The Israeli Supreme Court says, in turn, that democracies must fight with restraint but it does not, in fact, defer to the actual practice of other democracies. It sets its own standard, often more restrictive than that displayed in American combat operations (if more permissive than those found in European military manuals). I am not sure how many Israelis accept such restraints as a matter of democratic theory, but there does seem to be widespread acceptance that a Jewish state cannot sink to the barbarism of its enemies.
Nonetheless, war imposes harsh discipline. When enemies attack, the defense must adapt to the nature of the attack rather than the ideals of third parties. Israel can’t simply conduct its wars as Red Cross lawyers in Geneva might think most proper. Israel has much reason to scoff at international law, which so often seems to amount to edifying admonitions with little claim on anyone—except when Israel’s enemies invoke it with determined malice and its fair-weather friends invoke it with utopian fantasy. It is entitled to scoff at the advice it receives from nations that do not face constant serious security threats and probably could not deal with them if they did.

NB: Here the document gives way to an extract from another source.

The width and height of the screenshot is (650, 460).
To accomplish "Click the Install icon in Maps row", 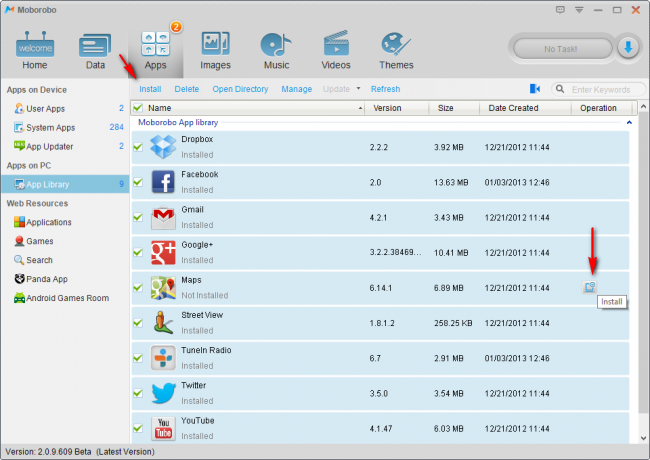I will [590, 288].
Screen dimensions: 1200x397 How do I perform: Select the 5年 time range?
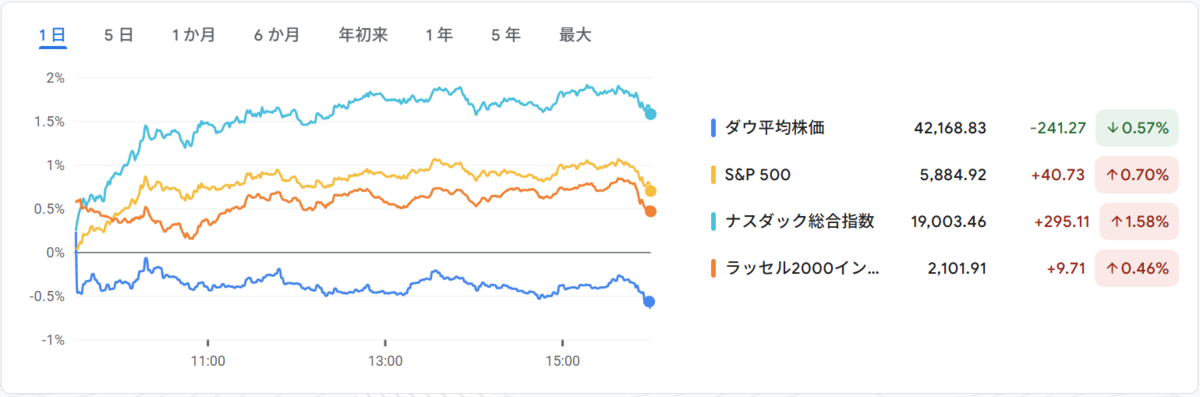(505, 35)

It is, in a way, a tribute to Israel that its defenders don’t scoff. They want to see Israel—as it wants to see itself—as struggling to conform to lawful restraints in its conduct of war. Israel gropes for a law that it can actually treat as law, even if it turns out to be its own law rather than an impractical set of ideals, universally lauded in speech and routinely disregarded in practice. This attitude towards law is much older than Zionism. Israel’s friends should be prepared to view the resulting strains with some patience and respect. The story does not need to be sugarcoated.